Churches were planted and conferences rose up in Rhode Island, Massachusetts, New York, and Pennsylvania. The Rhode Island Yearly Meeting was formed in 1670, becoming the first Baptist association in America. It was incorporated in 1895 as the General Six-Principle Baptist Conference of Rhode Island. The word "Hope" and the emblem of the anchor (both taken from Hebrews 6) on the flag and Seal of Rhode Island attest to the historical influence of Six-Principle Baptists in that state. The New York Yearly Conference was organized around 1824. After 1865, it became known as the General Six-Principle Baptist Association of Pennsylvania. The Six-Principle Baptists of New England were called "General", distinguishing that they held the general view of Christ's atonement (making salvation possible for all men) rather than the particular view (that he atoned for the elect only).

Six-Principle Baptists also existed in England, probably pre-dating those in America.  The Standard Confession of 1660 specifies the doctrine of laying-on of hands.
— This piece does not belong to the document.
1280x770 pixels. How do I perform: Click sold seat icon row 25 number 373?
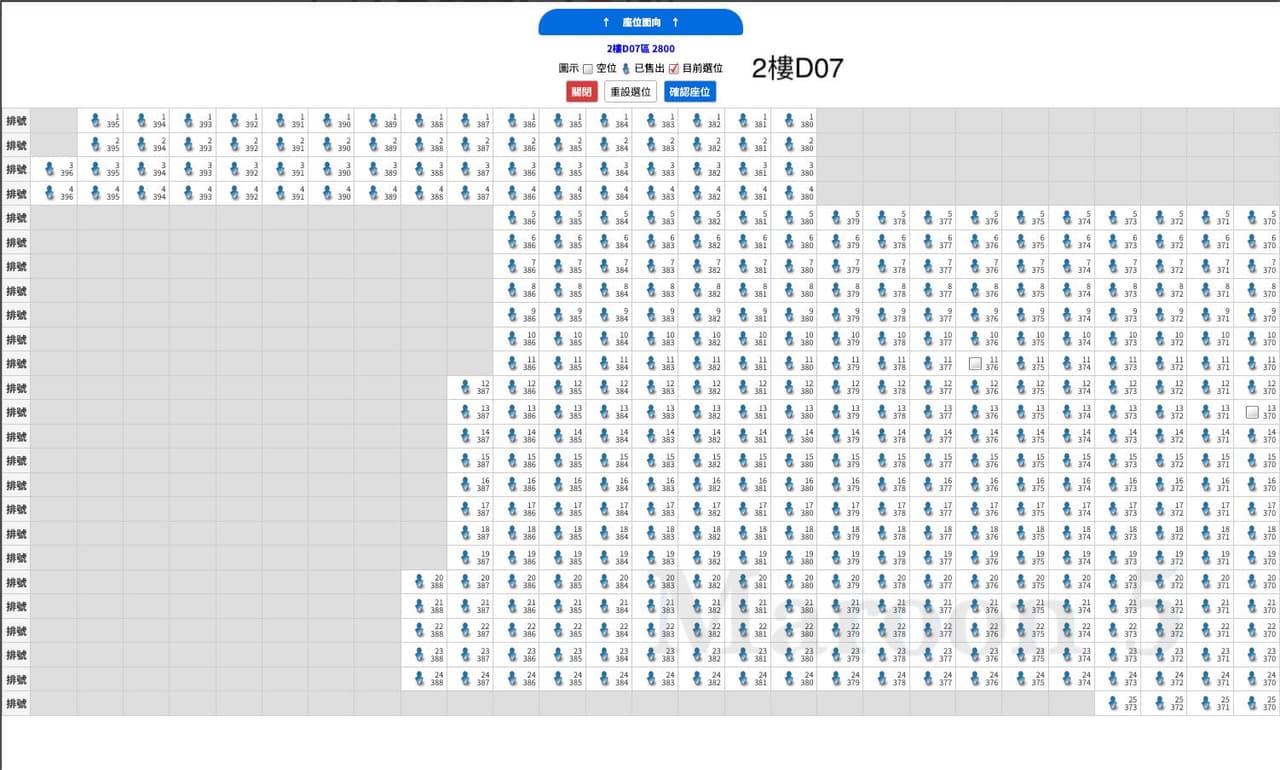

According to Henry Vedder,

In 1954, the Rhode Island Conference lifted their ban on communing with other Christians, preparing the way for their assimilation into the broader Baptist community. One of the last historical churches to survive is the Stony Lane Six Principle Baptist Church in North Kingstown, Rhode Island. As late as 2009 their pastor, Rev. John Wheeler, wrote "We keep the name only for historical purposes and to our knowledge we are the last church to use it in our official name. We don't include it in our stationary etc., nor do we hold to the specific teaching of highlighting Hebrews 6:1–2 over other parts of Scripture." However, in 2022 they no longer include any mention of "Six Principle" on the church website. According to Albert Wardin, there is also "one church, located in Pennsylvania, which still carries Six Principle in its name, but its current pastor does not observe all the six principles." The Pine Grove Church of Nicholson, Pennsylvania and the Stony Lane Church were the last two churches to be considered historically Six-Principle Baptist.

Reorganization

Saddened by the dissolution of the historic Six-Principle denomination, a small group of Baptist ministers began a reorganization of the movement in 2001. This incorporated reorganization movement was officially renamed on July 10, 2003, as the General Association of Six-Principle Baptist Churches, Inc. It is also known as the General Association of Six-Principle Baptists which is more descriptive of the fact that the General Association includes not only churches, but individuals, ministers, and ministries.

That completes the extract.